- Task data:
§

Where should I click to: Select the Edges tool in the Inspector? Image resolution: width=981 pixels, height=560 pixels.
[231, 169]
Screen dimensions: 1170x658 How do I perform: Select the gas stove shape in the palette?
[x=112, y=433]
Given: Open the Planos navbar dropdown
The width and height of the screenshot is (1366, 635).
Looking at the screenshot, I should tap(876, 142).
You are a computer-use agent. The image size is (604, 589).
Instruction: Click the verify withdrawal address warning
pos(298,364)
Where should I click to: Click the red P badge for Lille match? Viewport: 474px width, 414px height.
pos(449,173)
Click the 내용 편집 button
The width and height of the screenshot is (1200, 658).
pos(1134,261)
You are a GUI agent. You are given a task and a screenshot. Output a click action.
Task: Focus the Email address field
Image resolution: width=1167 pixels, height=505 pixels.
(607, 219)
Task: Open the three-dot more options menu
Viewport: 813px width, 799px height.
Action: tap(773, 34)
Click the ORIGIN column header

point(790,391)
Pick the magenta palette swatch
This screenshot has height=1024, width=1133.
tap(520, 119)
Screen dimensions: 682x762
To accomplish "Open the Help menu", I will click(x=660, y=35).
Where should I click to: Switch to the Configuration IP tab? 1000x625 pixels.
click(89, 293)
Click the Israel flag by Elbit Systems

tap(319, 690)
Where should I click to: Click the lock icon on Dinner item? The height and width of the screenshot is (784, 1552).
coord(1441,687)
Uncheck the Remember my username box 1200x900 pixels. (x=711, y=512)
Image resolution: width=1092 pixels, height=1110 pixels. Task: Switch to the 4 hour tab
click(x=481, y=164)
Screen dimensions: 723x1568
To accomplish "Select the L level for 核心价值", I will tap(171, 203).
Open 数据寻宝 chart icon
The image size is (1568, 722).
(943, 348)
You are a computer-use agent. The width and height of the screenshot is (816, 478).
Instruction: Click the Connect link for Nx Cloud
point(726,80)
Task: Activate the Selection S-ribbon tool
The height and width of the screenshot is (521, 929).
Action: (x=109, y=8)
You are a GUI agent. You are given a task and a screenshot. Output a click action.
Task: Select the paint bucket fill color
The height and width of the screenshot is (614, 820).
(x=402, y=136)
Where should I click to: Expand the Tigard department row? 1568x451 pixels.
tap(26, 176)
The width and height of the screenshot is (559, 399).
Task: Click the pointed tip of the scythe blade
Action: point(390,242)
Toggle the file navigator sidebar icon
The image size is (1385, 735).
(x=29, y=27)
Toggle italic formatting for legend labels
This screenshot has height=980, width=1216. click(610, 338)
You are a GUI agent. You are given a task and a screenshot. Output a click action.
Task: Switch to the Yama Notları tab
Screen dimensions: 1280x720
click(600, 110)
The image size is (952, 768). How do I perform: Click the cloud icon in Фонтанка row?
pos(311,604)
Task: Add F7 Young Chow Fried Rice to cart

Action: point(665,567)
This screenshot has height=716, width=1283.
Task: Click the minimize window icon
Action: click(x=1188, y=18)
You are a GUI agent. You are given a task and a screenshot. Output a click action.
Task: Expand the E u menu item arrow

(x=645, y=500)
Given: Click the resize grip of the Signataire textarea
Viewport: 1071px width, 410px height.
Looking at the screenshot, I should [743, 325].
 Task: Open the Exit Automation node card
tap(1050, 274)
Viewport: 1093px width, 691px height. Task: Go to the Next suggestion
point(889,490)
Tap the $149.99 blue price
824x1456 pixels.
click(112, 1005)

§

- Exercise instructions:
For the string "computer", search the preceding data and copy every line that includes it.

- Written solution:
You are a computer-use agent. The image size is (604, 589).
You are a computer-use agent. The width and height of the screenshot is (816, 478).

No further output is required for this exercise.